Diet and Workout Recommendation System Using KNN
Harsh Kansagara
Computer Engineering
D Y Patil University Ambi
Pune, India
hpkansagra@gmail.com
Gargi Kulkarni
Computer Engineering
D Y Patil University Ambi
Pune, India
gargi.kulkarni1220@gmail.com
Lalit Choudhary
Computer Engineering
D Y Patil University Ambi
Pune, India
lalitchoudhary84596@gmail.com
Prof. Shakil Tamboli
Computer Engineering
D Y Patil University Ambi
Pune, India
shakil.tamboli@dypatiluniversitypune.edu.in
Abstract— The “Diet and Workout Recommendation System” is a personalized platform that provides real-time dietary and fitness guidance based on individual user profiles. Through an intuitive web interface, the system collects data, including age, weight, height, fitness goals, and dietary preferences. The backend processes this data with API integrations and machine learning techniques, including a K-Nearest Neighbors (KNN) model, to generate dynamic meal and workout plans that adapt to user feedback and progress. Using OpenCV for exercise tracking and Flask for efficient data handling, the system delivers instant workout feedback and personalized dietary suggestions.
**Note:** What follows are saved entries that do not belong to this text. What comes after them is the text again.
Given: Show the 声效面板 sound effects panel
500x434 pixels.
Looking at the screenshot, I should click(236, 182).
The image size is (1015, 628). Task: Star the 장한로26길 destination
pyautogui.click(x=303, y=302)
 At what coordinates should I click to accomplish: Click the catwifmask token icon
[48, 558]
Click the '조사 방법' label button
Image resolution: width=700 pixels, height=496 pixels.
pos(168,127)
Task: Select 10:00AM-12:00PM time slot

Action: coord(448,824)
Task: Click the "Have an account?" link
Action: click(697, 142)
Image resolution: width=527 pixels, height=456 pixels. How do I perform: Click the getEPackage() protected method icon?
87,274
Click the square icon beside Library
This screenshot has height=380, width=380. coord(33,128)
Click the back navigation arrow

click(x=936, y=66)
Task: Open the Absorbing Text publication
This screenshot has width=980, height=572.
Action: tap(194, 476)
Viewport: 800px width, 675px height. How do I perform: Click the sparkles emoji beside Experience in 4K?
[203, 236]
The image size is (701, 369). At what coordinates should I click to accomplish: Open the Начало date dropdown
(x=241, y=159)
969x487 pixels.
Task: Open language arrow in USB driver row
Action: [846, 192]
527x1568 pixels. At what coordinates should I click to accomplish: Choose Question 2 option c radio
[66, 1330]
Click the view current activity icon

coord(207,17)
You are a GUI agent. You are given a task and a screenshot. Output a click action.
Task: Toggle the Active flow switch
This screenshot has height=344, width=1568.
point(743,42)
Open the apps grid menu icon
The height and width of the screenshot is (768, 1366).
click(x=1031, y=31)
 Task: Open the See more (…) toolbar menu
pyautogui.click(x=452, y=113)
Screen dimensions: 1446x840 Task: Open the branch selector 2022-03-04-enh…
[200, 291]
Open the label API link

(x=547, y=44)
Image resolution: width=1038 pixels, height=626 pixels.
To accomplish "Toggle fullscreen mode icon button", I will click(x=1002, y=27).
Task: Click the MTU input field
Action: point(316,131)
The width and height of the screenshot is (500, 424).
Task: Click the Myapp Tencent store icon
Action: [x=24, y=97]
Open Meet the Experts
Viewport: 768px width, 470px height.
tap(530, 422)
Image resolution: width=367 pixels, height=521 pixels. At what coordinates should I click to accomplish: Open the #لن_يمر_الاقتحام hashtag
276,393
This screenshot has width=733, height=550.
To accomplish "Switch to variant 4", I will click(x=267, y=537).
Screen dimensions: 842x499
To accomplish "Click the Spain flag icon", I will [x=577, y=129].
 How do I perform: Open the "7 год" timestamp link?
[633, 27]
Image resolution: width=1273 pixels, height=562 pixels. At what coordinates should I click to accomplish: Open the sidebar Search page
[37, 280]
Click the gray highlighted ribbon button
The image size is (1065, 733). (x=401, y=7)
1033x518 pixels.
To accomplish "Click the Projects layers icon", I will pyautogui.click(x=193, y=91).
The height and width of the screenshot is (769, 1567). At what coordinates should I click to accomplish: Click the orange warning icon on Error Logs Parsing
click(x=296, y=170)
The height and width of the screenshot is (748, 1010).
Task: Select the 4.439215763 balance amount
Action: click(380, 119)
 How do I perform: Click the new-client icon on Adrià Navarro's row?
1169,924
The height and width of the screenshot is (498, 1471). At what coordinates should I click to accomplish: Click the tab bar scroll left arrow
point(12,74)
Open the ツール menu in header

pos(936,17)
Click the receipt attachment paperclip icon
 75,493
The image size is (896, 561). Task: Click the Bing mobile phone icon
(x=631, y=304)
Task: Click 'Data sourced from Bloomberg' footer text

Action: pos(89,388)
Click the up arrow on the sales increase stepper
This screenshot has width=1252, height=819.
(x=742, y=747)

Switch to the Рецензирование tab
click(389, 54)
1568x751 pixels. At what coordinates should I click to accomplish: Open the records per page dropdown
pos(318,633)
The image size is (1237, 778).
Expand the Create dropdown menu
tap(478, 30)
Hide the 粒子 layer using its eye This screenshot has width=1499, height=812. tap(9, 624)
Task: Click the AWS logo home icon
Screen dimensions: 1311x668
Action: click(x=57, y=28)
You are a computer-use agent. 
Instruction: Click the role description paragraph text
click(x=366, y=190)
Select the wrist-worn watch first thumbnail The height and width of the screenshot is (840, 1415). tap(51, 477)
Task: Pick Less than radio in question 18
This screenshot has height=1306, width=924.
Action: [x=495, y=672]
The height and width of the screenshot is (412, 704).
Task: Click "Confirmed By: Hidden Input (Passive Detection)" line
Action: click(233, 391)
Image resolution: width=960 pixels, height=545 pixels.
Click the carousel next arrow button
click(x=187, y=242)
Additionally, location-based APIs recommend local dining options, connecting digital health guidance with real-world choices. Unlike one-size-fits-all platforms, this system emphasizes personalization and adaptability to address the limitations of traditional health tools, offering scalable, user-centered recommendations. The architecture supports future integrations with wearable devices and social features, promoting sustainable lifestyle changes and long-term engagement. This project demonstrates a comprehensive approach to personalized health management, focusing on usability, real-world application, and an evolving user experience.
Keywords— Health Recommendation System, Diet Planning, Workout Recommendation, Personalization, Nutritional Analysis, Strength Assessment, User Profiling, Wellness and Fitness.